── READING PASSAGE

Drunky McEx-Priest is the one who explains that the reason we’ve got DudeWolf by day and Ladyhawke by night is that Evil Main Priest fell in love with Michelle, back in the day, and once jilted by her for Rutger (she and my mom have similar taste, apparently) he made a deal with the devil to create this totally awesome high-concept premise for a fantasy epic! But Drunky McEx-Priest has a plan for fixing this sucky deal — if Rutger and Michelle confront Evil Main Priest with their love during an eclipse (well, there’s a lot of malarky about “a night without day and a day without night,” but it’s a fucking eclipse, we get it), the curse will magically be broken. Like I said, it is totally not ridiculous at all.

But now we’re finally at my favorite bit of the movie, where Ferris essentially plays matchmaker for a couple who are already in love, carrying messages back and forth between Michelle and Rutger and making up some shit of his own while he’s at it. Super-cute.

Okay, maaaaaaaaybe it goes on for hours and hours, this bit. But whatever. The main purpose is to I guess convince Rutger that Drunky McEx-Priest’s plan is a good one, instead of Rutger’s current plan, which is to kill Evil Main Priest and probably die in the process. Ferris and Drunky go so far as to dump the pair of them in a hole right before sunrise, so for the first time since the cursing they get to see each other as humans for a few moments in between hawk-wolf transformations. It’s a sweet scene, except for the part where you could replicate the visual effects used to create it with a super-8 camera from the late nineties.

Even that doesn’t discourage Rutger, though — he’s determined to make with the vengeance, not believing that the eclipse plan could work (to be fair, if you don’t even know that the earth is round, the concept of a solar eclipse might be hard to buy). He even gives Ladyhawke to Drunky and tells him to kill her, which pisses me off on a feminist level and an animal cruelty level. Note to any of my present or future suitors: Yes, I’d be sad if you died, but if that becomes a possibility please avoid leaping to the murder-suicide place without my explicit consent.

────
── ENTRIES PROVIDED

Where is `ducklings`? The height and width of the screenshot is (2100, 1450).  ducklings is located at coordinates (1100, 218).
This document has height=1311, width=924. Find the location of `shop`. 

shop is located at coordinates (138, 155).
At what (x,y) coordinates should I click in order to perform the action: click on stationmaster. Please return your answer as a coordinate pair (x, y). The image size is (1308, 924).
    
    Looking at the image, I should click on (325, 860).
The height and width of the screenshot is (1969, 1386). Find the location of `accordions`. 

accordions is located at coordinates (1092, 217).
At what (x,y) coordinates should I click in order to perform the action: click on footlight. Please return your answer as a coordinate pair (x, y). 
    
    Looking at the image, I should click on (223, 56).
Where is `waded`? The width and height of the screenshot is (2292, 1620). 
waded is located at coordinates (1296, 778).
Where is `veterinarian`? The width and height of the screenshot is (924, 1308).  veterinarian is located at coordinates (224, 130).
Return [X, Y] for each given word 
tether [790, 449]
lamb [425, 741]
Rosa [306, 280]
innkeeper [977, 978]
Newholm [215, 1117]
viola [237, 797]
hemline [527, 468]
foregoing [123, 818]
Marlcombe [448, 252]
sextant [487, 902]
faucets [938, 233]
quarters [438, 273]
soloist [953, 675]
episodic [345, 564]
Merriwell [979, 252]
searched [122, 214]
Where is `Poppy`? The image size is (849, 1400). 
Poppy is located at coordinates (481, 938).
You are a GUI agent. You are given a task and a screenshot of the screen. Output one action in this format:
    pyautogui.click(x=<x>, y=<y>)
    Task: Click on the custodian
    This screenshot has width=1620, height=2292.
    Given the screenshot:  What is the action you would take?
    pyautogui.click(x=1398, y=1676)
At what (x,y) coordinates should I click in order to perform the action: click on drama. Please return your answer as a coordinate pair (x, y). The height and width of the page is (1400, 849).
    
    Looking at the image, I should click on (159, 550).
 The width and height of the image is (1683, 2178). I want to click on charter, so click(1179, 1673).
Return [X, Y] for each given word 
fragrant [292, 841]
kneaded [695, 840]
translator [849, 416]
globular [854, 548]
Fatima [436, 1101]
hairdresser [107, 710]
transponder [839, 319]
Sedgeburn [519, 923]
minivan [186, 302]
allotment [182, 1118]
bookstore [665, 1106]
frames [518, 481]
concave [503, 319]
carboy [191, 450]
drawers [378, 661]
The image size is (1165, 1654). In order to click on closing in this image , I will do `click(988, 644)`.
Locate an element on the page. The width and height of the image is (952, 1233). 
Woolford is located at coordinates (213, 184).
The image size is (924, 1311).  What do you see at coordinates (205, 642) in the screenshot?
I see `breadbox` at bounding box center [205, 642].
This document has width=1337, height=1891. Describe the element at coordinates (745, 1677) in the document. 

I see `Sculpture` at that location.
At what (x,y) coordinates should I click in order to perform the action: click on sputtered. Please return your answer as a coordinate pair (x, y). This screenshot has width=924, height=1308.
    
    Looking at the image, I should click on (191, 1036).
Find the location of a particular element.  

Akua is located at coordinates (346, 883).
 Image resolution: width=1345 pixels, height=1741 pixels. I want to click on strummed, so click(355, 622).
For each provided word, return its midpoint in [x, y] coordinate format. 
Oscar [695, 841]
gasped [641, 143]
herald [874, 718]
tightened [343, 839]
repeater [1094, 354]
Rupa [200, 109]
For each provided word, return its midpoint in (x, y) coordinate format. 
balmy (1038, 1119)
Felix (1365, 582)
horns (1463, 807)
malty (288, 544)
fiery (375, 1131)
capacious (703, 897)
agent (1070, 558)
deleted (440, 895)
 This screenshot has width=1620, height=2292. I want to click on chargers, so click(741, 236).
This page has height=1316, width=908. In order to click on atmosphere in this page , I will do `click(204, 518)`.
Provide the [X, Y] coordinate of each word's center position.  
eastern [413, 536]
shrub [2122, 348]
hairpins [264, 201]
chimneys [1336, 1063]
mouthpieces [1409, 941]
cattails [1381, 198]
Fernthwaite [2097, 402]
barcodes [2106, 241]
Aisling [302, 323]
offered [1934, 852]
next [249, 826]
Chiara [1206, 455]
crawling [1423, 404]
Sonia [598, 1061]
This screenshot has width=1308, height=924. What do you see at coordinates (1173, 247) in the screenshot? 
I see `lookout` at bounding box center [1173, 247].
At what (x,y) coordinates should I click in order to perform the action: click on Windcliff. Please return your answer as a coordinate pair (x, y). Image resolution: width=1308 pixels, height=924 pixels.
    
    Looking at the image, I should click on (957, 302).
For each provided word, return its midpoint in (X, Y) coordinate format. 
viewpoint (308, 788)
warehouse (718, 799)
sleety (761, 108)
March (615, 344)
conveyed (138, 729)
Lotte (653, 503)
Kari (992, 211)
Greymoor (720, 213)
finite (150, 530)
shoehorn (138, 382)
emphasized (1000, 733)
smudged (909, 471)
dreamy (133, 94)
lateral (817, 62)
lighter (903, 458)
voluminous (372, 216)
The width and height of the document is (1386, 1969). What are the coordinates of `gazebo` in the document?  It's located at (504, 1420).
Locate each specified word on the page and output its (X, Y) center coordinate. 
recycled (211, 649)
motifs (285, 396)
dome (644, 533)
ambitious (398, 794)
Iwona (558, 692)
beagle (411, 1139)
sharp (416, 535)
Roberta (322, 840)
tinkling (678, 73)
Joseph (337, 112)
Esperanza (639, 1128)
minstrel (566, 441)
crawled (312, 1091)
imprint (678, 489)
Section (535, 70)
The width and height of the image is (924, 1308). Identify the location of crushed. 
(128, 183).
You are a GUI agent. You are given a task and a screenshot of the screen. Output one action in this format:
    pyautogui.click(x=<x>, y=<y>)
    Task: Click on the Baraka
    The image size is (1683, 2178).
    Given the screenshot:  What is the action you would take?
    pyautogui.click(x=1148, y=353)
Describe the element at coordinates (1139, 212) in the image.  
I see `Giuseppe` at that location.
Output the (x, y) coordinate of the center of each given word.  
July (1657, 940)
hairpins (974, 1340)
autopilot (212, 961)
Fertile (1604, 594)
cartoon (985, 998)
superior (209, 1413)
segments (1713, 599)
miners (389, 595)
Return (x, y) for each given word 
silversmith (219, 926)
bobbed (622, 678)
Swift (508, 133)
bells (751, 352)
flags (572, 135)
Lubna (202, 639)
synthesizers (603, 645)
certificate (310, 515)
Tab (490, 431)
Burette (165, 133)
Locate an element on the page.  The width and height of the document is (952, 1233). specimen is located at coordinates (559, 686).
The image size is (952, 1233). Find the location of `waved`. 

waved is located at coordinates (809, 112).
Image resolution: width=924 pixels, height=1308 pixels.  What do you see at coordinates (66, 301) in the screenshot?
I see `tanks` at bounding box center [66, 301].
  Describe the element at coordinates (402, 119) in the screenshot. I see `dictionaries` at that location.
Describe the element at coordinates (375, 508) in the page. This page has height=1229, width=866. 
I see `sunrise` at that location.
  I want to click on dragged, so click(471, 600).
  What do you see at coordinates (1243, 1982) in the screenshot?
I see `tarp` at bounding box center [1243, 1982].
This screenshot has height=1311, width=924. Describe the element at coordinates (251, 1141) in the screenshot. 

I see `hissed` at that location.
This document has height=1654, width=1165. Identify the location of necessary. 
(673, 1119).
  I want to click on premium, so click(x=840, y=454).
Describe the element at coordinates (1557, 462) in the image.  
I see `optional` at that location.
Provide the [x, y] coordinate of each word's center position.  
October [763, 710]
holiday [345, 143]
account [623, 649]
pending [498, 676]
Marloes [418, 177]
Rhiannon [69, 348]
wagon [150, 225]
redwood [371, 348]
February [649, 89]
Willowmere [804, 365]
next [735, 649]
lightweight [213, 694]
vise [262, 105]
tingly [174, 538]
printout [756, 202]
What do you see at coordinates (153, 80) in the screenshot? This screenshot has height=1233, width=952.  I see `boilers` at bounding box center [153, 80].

────

• **INSTRUCTION 1**
From the movie recap, reproduce the passage between "But now we’re" and "the late nineties.", inclusive.
• **INSTRUCTION 2**
Answer these questions using the movie recap.
(a) During what event must Rutger and Michelle confront Evil Main Priest with their love for the curse to be broken?
(b) Where do Ferris and Drunky put the pair right before sunrise?
(c) To whom does Rutger give Ladyhawke, and what does he tell that person to do?

• **EXERCISE RESULT 1**
But now we’re finally at my favorite bit of the movie, where Ferris essentially plays matchmaker for a couple who are already in love, carrying messages back and forth between Michelle and Rutger and making up some shit of his own while he’s at it. Super-cute.

Okay, maaaaaaaaybe it goes on for hours and hours, this bit. But whatever. The main purpose is to I guess convince Rutger that Drunky McEx-Priest’s plan is a good one, instead of Rutger’s current plan, which is to kill Evil Main Priest and probably die in the process. Ferris and Drunky go so far as to dump the pair of them in a hole right before sunrise, so for the first time since the cursing they get to see each other as humans for a few moments in between hawk-wolf transformations. It’s a sweet scene, except for the part where you could replicate the visual effects used to create it with a super-8 camera from the late nineties.

• **EXERCISE RESULT 2**
(a) An eclipse.
(b) In a hole.
(c) He gives her to Drunky and tells him to kill her.